[Entries from a dataset]
:::

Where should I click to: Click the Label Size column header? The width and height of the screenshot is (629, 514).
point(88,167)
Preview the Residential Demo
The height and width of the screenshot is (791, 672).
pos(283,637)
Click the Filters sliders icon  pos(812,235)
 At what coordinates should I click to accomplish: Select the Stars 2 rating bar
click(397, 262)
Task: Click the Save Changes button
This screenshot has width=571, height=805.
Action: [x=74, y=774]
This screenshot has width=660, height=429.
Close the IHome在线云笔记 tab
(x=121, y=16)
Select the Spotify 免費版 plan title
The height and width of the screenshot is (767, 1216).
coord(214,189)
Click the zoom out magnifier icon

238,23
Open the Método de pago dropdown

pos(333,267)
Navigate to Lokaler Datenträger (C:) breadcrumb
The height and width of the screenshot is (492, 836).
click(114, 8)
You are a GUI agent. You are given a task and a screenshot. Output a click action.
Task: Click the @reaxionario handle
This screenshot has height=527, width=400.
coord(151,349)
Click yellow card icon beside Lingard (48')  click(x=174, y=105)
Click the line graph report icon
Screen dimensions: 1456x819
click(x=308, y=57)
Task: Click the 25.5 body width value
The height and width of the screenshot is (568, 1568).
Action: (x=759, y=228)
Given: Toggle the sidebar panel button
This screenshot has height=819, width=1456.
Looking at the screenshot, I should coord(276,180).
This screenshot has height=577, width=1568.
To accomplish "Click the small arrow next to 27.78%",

:::

§ WHAT IS BEING ASKED: Please copy these items back line for line, without changing anything.

§ PROBLEM SOLUTION:
Where should I click to: Click the Label Size column header? The width and height of the screenshot is (629, 514).
point(88,167)
Preview the Residential Demo
The height and width of the screenshot is (791, 672).
pos(283,637)
Click the Filters sliders icon  pos(812,235)
 At what coordinates should I click to accomplish: Select the Stars 2 rating bar
click(397, 262)
Task: Click the Save Changes button
This screenshot has width=571, height=805.
Action: [x=74, y=774]
This screenshot has width=660, height=429.
Close the IHome在线云笔记 tab
(x=121, y=16)
Select the Spotify 免費版 plan title
The height and width of the screenshot is (767, 1216).
coord(214,189)
Click the zoom out magnifier icon

238,23
Open the Método de pago dropdown

pos(333,267)
Navigate to Lokaler Datenträger (C:) breadcrumb
The height and width of the screenshot is (492, 836).
click(114, 8)
You are a GUI agent. You are given a task and a screenshot. Output a click action.
Task: Click the @reaxionario handle
This screenshot has height=527, width=400.
coord(151,349)
Click yellow card icon beside Lingard (48')  click(x=174, y=105)
Click the line graph report icon
Screen dimensions: 1456x819
click(x=308, y=57)
Task: Click the 25.5 body width value
The height and width of the screenshot is (568, 1568).
Action: (x=759, y=228)
Given: Toggle the sidebar panel button
This screenshot has height=819, width=1456.
Looking at the screenshot, I should coord(276,180).
This screenshot has height=577, width=1568.
To accomplish "Click the small arrow next to 27.78%",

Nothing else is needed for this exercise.